After each solve, people reported how they got there: did they grind through the possibilities one at a time, or did the word just appear, whole, out of nowhere?

Both groups solved about the same number of puzzles. But the people with the strongest ADHD symptoms reached their answers by insight far more often — that sudden click where the solution shows up fully formed before you’ve consciously worked anything out.

That’s what intuitive reasoning really is: getting to the right answer by a leap rather than a ladder, trusting a jump your conscious mind hasn’t finished explaining yet.

Why the ADHD brain does this, and the neurotypical one doesn’t

To understand why, it helps to know one thing about attention: every brain is constantly deciding what to ignore.

In a neurotypical brain, that sorting is strict. Most of what isn’t directly relevant — the hum of the AC, a stray memory, a random association — gets thrown out before it reaches your awareness. That’s what lets someone sit through a two-hour meeting and follow one thread the whole way through.

In the ADHD brain, the sorting is looser, and a lot of that stray stuff gets through instead of being tossed. This is the stuff everyone already links with ADHD: standing up to grab something and forgetting what it was, losing the thread of a conversation because a word in it sent you somewhere else, three tabs deep in something unrelated to the thing you sat down to do.

But that stray stuff is also where new ideas come from. A new idea is really just two unrelated things touching for the first time — and your brain can’t put them together if it already threw them both out for being off-topic. A strict filter keeps someone focused by clearing all of it away. A looser filter leaves it lying around, where it can bump into something and spark.

So it’s a genuine trade-off, not a flaw.

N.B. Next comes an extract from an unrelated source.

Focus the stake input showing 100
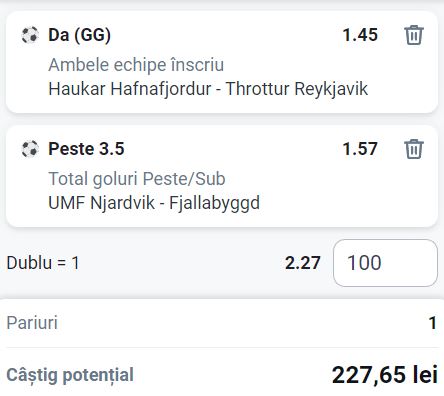444x396 pixels. (385, 263)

The tight filter is better at helping you concentrate. The loose one is better at making unexpected connections. Neither is the “right” setting — they’re just built for different things.

The deficits and the gifts are the same wiring

This is the part the deficit list gets wrong: these aren’t two separate columns — a list of problems on one side, a few perks on the other. They’re one trait seen from two angles.

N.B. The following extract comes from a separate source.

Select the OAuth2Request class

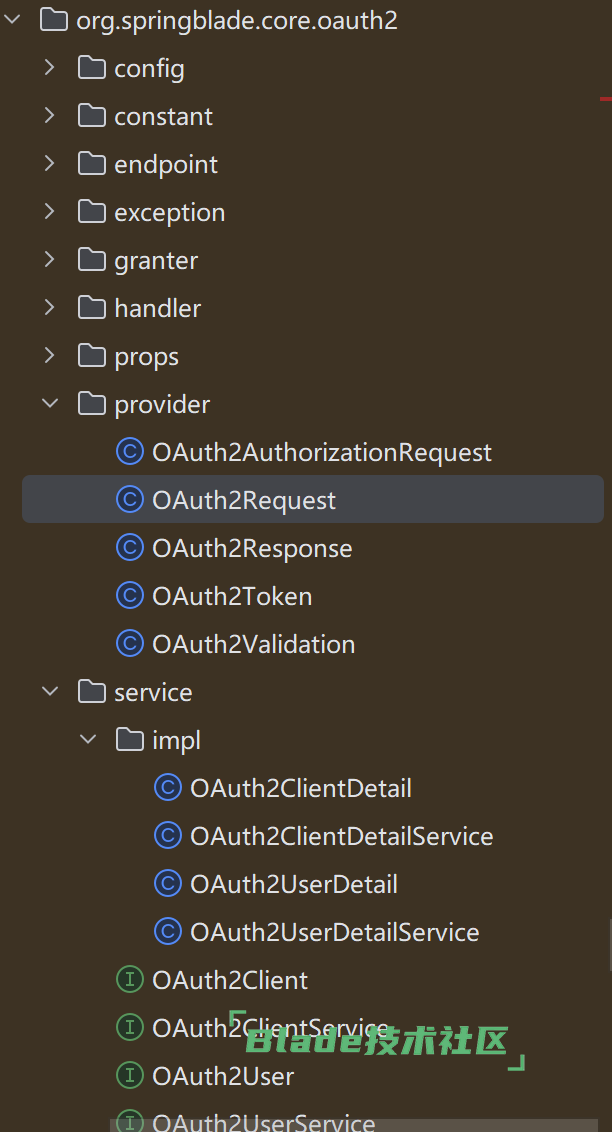[244, 501]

The mind that wanders off the task is the same mind that wanders onto the unexpected answer. The impulse that blurts something out is the same impulse that offers the idea nobody else was willing to risk.

That’s the real reason “just focus harder” so often backfires as advice — you can’t clamp down on the wandering without also clamping down on the exact thing that makes the wandering brain inventive. They come as a set.

None of which erases the difficulty. The costs of ADHD are real, they show up every day, and no amount of reframing pays a late bill or un-loses a set of keys. But the fuller, truer picture isn’t a list of shortcomings with a consolation prize stapled to the bottom.

It’s a different kind of mind — one that trades a measure of steadiness and focus for range and reach, and in doing so gets to places a tidier brain rarely finds its way to.